[Stored dataset items]
+++
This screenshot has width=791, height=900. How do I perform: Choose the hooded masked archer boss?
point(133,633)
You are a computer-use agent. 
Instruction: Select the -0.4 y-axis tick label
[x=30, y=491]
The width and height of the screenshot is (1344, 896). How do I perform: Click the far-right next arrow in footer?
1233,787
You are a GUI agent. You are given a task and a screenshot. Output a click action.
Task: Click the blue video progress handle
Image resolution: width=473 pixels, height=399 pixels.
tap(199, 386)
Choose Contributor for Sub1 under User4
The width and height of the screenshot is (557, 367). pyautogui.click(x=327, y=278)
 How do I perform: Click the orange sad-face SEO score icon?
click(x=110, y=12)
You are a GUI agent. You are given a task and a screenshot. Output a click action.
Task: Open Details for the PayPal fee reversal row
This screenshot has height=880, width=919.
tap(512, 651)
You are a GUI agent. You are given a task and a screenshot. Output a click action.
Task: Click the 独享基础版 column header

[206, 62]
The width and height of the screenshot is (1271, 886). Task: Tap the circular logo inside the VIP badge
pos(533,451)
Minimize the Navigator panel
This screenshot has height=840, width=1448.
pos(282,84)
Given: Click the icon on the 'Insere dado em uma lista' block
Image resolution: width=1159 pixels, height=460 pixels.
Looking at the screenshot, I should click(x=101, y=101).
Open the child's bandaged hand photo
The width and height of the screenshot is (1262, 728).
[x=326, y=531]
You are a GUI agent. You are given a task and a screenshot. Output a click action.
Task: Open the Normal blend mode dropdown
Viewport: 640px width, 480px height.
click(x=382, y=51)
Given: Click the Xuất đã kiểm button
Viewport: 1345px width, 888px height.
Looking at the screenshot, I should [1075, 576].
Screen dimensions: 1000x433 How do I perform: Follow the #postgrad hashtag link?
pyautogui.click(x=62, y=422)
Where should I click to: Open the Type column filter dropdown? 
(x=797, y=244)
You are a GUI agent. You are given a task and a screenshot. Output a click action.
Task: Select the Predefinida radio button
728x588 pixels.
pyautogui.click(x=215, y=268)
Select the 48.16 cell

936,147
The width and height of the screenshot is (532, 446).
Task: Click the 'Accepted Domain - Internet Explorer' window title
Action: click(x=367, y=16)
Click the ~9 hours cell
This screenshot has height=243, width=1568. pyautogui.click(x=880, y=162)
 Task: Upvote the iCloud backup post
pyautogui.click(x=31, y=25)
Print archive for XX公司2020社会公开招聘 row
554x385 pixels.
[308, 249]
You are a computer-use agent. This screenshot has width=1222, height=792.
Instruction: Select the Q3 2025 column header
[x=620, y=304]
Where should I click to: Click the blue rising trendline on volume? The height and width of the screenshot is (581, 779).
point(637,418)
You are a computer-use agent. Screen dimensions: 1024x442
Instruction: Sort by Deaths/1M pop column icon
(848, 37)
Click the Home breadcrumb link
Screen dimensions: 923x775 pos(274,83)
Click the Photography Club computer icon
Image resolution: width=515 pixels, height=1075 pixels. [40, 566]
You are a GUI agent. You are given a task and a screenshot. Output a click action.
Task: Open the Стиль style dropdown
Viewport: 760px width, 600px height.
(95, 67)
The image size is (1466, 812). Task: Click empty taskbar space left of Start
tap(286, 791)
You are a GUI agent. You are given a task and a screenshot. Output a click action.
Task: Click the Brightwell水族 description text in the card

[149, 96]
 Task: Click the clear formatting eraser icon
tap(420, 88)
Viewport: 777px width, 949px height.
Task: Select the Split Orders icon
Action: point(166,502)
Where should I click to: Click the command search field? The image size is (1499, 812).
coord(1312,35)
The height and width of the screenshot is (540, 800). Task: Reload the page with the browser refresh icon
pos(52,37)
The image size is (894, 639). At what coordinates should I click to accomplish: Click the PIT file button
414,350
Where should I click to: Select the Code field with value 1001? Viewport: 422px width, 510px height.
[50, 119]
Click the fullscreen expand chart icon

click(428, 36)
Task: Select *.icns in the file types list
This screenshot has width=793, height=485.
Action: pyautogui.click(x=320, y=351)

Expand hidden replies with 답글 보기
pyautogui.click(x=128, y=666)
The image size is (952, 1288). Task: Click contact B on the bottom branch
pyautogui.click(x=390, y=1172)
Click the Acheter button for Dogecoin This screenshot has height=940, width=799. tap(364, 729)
+++
> _How to complete this task_
Write out the data above once more, exactly as it reads.

> _Result of this task_
This screenshot has width=791, height=900. How do I perform: Choose the hooded masked archer boss?
point(133,633)
You are a computer-use agent. 
Instruction: Select the -0.4 y-axis tick label
[x=30, y=491]
The width and height of the screenshot is (1344, 896). How do I perform: Click the far-right next arrow in footer?
1233,787
You are a GUI agent. You are given a task and a screenshot. Output a click action.
Task: Click the blue video progress handle
Image resolution: width=473 pixels, height=399 pixels.
tap(199, 386)
Choose Contributor for Sub1 under User4
The width and height of the screenshot is (557, 367). pyautogui.click(x=327, y=278)
 How do I perform: Click the orange sad-face SEO score icon?
click(x=110, y=12)
You are a GUI agent. You are given a task and a screenshot. Output a click action.
Task: Open Details for the PayPal fee reversal row
This screenshot has height=880, width=919.
tap(512, 651)
You are a GUI agent. You are given a task and a screenshot. Output a click action.
Task: Click the 独享基础版 column header

[206, 62]
The width and height of the screenshot is (1271, 886). Task: Tap the circular logo inside the VIP badge
pos(533,451)
Minimize the Navigator panel
This screenshot has height=840, width=1448.
pos(282,84)
Given: Click the icon on the 'Insere dado em uma lista' block
Image resolution: width=1159 pixels, height=460 pixels.
Looking at the screenshot, I should click(x=101, y=101).
Open the child's bandaged hand photo
The width and height of the screenshot is (1262, 728).
[x=326, y=531]
You are a GUI agent. You are given a task and a screenshot. Output a click action.
Task: Open the Normal blend mode dropdown
Viewport: 640px width, 480px height.
click(x=382, y=51)
Given: Click the Xuất đã kiểm button
Viewport: 1345px width, 888px height.
Looking at the screenshot, I should [1075, 576].
Screen dimensions: 1000x433 How do I perform: Follow the #postgrad hashtag link?
pyautogui.click(x=62, y=422)
Where should I click to: Open the Type column filter dropdown? 
(x=797, y=244)
You are a GUI agent. You are given a task and a screenshot. Output a click action.
Task: Select the Predefinida radio button
728x588 pixels.
pyautogui.click(x=215, y=268)
Select the 48.16 cell

936,147
The width and height of the screenshot is (532, 446).
Task: Click the 'Accepted Domain - Internet Explorer' window title
Action: click(x=367, y=16)
Click the ~9 hours cell
This screenshot has height=243, width=1568. pyautogui.click(x=880, y=162)
 Task: Upvote the iCloud backup post
pyautogui.click(x=31, y=25)
Print archive for XX公司2020社会公开招聘 row
554x385 pixels.
[308, 249]
You are a computer-use agent. This screenshot has width=1222, height=792.
Instruction: Select the Q3 2025 column header
[x=620, y=304]
Where should I click to: Click the blue rising trendline on volume? The height and width of the screenshot is (581, 779).
point(637,418)
You are a computer-use agent. Screen dimensions: 1024x442
Instruction: Sort by Deaths/1M pop column icon
(848, 37)
Click the Home breadcrumb link
Screen dimensions: 923x775 pos(274,83)
Click the Photography Club computer icon
Image resolution: width=515 pixels, height=1075 pixels. [40, 566]
You are a GUI agent. You are given a task and a screenshot. Output a click action.
Task: Open the Стиль style dropdown
Viewport: 760px width, 600px height.
(95, 67)
The image size is (1466, 812). Task: Click empty taskbar space left of Start
tap(286, 791)
You are a GUI agent. You are given a task and a screenshot. Output a click action.
Task: Click the Brightwell水族 description text in the card

[149, 96]
 Task: Click the clear formatting eraser icon
tap(420, 88)
Viewport: 777px width, 949px height.
Task: Select the Split Orders icon
Action: point(166,502)
Where should I click to: Click the command search field? The image size is (1499, 812).
coord(1312,35)
The height and width of the screenshot is (540, 800). Task: Reload the page with the browser refresh icon
pos(52,37)
The image size is (894, 639). At what coordinates should I click to accomplish: Click the PIT file button
414,350
Where should I click to: Select the Code field with value 1001? Viewport: 422px width, 510px height.
[50, 119]
Click the fullscreen expand chart icon

click(428, 36)
Task: Select *.icns in the file types list
This screenshot has width=793, height=485.
Action: pyautogui.click(x=320, y=351)

Expand hidden replies with 답글 보기
pyautogui.click(x=128, y=666)
The image size is (952, 1288). Task: Click contact B on the bottom branch
pyautogui.click(x=390, y=1172)
Click the Acheter button for Dogecoin This screenshot has height=940, width=799. tap(364, 729)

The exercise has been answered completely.